### Exercise brief
Render all of the records as a numbered list, omitting the blank lines.

### Given entries
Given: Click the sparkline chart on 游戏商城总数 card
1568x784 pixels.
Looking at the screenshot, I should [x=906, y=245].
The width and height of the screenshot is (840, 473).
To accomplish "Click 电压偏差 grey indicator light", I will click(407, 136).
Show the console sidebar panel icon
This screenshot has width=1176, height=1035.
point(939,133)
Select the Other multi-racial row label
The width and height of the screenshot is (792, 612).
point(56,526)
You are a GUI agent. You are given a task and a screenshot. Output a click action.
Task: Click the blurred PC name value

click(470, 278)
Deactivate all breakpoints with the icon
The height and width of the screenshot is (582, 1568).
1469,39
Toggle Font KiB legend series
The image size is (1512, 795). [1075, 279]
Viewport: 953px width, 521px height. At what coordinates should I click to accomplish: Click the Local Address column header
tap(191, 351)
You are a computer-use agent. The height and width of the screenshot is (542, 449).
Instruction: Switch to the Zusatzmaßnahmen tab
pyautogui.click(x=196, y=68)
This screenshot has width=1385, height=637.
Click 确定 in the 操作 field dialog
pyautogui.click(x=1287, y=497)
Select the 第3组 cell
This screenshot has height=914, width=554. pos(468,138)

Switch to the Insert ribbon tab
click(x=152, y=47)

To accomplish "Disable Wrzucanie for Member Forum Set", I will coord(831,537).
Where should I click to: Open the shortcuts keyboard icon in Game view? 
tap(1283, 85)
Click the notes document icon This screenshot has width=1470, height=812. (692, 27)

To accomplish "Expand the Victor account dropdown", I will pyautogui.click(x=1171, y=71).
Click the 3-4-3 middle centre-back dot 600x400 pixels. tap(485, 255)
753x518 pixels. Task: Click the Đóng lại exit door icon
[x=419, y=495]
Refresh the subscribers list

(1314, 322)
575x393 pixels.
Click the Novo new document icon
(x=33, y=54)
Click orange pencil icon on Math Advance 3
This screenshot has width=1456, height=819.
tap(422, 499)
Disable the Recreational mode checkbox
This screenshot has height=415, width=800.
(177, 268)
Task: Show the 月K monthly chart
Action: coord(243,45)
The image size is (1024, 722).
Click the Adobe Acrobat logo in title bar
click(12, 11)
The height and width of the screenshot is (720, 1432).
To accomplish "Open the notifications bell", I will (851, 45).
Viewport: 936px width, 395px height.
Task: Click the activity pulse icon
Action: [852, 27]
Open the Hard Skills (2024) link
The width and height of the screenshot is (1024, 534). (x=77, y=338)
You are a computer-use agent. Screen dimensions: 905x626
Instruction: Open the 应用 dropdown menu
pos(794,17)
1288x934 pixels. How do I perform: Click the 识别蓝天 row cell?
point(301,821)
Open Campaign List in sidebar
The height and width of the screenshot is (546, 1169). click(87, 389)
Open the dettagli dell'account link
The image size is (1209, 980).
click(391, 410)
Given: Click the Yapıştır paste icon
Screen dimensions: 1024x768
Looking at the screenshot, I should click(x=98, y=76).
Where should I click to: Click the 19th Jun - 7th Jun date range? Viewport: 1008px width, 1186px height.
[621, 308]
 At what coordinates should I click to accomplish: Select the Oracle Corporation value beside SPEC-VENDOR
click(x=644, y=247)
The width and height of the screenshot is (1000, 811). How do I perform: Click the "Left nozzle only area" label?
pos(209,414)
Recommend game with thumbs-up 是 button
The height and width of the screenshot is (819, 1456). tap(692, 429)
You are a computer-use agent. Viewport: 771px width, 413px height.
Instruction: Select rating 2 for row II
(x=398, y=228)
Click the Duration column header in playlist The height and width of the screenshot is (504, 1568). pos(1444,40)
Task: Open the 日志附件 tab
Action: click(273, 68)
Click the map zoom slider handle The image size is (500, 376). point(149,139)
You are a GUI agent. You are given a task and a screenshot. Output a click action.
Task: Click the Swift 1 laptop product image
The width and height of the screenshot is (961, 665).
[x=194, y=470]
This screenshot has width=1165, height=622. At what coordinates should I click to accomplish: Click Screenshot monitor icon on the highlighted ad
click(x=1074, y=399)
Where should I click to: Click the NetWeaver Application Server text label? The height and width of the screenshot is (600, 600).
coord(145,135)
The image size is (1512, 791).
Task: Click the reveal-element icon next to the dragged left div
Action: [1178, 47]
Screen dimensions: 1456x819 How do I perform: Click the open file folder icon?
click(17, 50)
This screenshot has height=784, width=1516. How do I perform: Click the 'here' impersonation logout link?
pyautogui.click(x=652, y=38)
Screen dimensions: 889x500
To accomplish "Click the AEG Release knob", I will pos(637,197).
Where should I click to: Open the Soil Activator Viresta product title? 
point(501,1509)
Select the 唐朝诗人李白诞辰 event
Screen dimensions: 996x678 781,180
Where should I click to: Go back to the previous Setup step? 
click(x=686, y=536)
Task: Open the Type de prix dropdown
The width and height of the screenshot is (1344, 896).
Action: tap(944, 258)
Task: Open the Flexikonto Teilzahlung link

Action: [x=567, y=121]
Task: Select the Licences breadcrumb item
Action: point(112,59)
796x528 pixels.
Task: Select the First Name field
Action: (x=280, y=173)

### Written response
1. Given: Click the sparkline chart on 游戏商城总数 card
2. 1568x784 pixels.
3. Looking at the screenshot, I should [x=906, y=245].
4. The width and height of the screenshot is (840, 473).
5. To accomplish "Click 电压偏差 grey indicator light", I will click(407, 136).
6. Show the console sidebar panel icon
7. This screenshot has width=1176, height=1035.
8. point(939,133)
9. Select the Other multi-racial row label
10. The width and height of the screenshot is (792, 612).
11. point(56,526)
12. You are a GUI agent. You are given a task and a screenshot. Output a click action.
13. Task: Click the blurred PC name value
14. click(470, 278)
15. Deactivate all breakpoints with the icon
16. The height and width of the screenshot is (582, 1568).
17. 1469,39
18. Toggle Font KiB legend series
19. The image size is (1512, 795). [1075, 279]
20. Viewport: 953px width, 521px height. At what coordinates should I click to accomplish: Click the Local Address column header
21. tap(191, 351)
22. You are a computer-use agent. The height and width of the screenshot is (542, 449).
23. Instruction: Switch to the Zusatzmaßnahmen tab
24. pyautogui.click(x=196, y=68)
25. This screenshot has width=1385, height=637.
26. Click 确定 in the 操作 field dialog
27. pyautogui.click(x=1287, y=497)
28. Select the 第3组 cell
29. This screenshot has height=914, width=554. pos(468,138)
30. Switch to the Insert ribbon tab
31. click(x=152, y=47)
32. To accomplish "Disable Wrzucanie for Member Forum Set", I will coord(831,537).
33. Where should I click to: Open the shortcuts keyboard icon in Game view? 
34. tap(1283, 85)
35. Click the notes document icon This screenshot has width=1470, height=812. (692, 27)
36. To accomplish "Expand the Victor account dropdown", I will pyautogui.click(x=1171, y=71).
37. Click the 3-4-3 middle centre-back dot 600x400 pixels. tap(485, 255)
38. 753x518 pixels. Task: Click the Đóng lại exit door icon
39. [x=419, y=495]
40. Refresh the subscribers list
41. (1314, 322)
42. 575x393 pixels.
43. Click the Novo new document icon
44. (x=33, y=54)
45. Click orange pencil icon on Math Advance 3
46. This screenshot has width=1456, height=819.
47. tap(422, 499)
48. Disable the Recreational mode checkbox
49. This screenshot has height=415, width=800.
50. (177, 268)
51. Task: Show the 月K monthly chart
52. Action: coord(243,45)
53. The image size is (1024, 722).
54. Click the Adobe Acrobat logo in title bar
55. click(12, 11)
56. The height and width of the screenshot is (720, 1432).
57. To accomplish "Open the notifications bell", I will (851, 45).
58. Viewport: 936px width, 395px height.
59. Task: Click the activity pulse icon
60. Action: [852, 27]
61. Open the Hard Skills (2024) link
62. The width and height of the screenshot is (1024, 534). (x=77, y=338)
63. You are a computer-use agent. Screen dimensions: 905x626
64. Instruction: Open the 应用 dropdown menu
65. pos(794,17)
66. 1288x934 pixels. How do I perform: Click the 识别蓝天 row cell?
67. point(301,821)
68. Open Campaign List in sidebar
69. The height and width of the screenshot is (546, 1169). click(87, 389)
70. Open the dettagli dell'account link
71. The image size is (1209, 980).
72. click(391, 410)
73. Given: Click the Yapıştır paste icon
74. Screen dimensions: 1024x768
75. Looking at the screenshot, I should click(x=98, y=76).
76. Where should I click to: Click the 19th Jun - 7th Jun date range? Viewport: 1008px width, 1186px height.
77. [621, 308]
78.  At what coordinates should I click to accomplish: Select the Oracle Corporation value beside SPEC-VENDOR
79. click(x=644, y=247)
80. The width and height of the screenshot is (1000, 811). How do I perform: Click the "Left nozzle only area" label?
81. pos(209,414)
82. Recommend game with thumbs-up 是 button
83. The height and width of the screenshot is (819, 1456). tap(692, 429)
84. You are a computer-use agent. Viewport: 771px width, 413px height.
85. Instruction: Select rating 2 for row II
86. (x=398, y=228)
87. Click the Duration column header in playlist The height and width of the screenshot is (504, 1568). pos(1444,40)
88. Task: Open the 日志附件 tab
89. Action: click(273, 68)
90. Click the map zoom slider handle The image size is (500, 376). point(149,139)
91. You are a GUI agent. You are given a task and a screenshot. Output a click action.
92. Task: Click the Swift 1 laptop product image
93. The width and height of the screenshot is (961, 665).
94. [x=194, y=470]
95. This screenshot has width=1165, height=622. At what coordinates should I click to accomplish: Click Screenshot monitor icon on the highlighted ad
96. click(x=1074, y=399)
97. Where should I click to: Click the NetWeaver Application Server text label? The height and width of the screenshot is (600, 600).
98. coord(145,135)
99. The image size is (1512, 791).
100. Task: Click the reveal-element icon next to the dragged left div
101. Action: [1178, 47]
102. Screen dimensions: 1456x819 How do I perform: Click the open file folder icon?
103. click(17, 50)
104. This screenshot has height=784, width=1516. How do I perform: Click the 'here' impersonation logout link?
105. pyautogui.click(x=652, y=38)
106. Screen dimensions: 889x500
107. To accomplish "Click the AEG Release knob", I will pos(637,197).
108. Where should I click to: Open the Soil Activator Viresta product title? 
109. point(501,1509)
110. Select the 唐朝诗人李白诞辰 event
111. Screen dimensions: 996x678 781,180
112. Where should I click to: Go back to the previous Setup step? 
113. click(x=686, y=536)
114. Task: Open the Type de prix dropdown
115. The width and height of the screenshot is (1344, 896).
116. Action: tap(944, 258)
117. Task: Open the Flexikonto Teilzahlung link
118. Action: [x=567, y=121]
119. Task: Select the Licences breadcrumb item
120. Action: point(112,59)
121. 796x528 pixels.
122. Task: Select the First Name field
123. Action: (x=280, y=173)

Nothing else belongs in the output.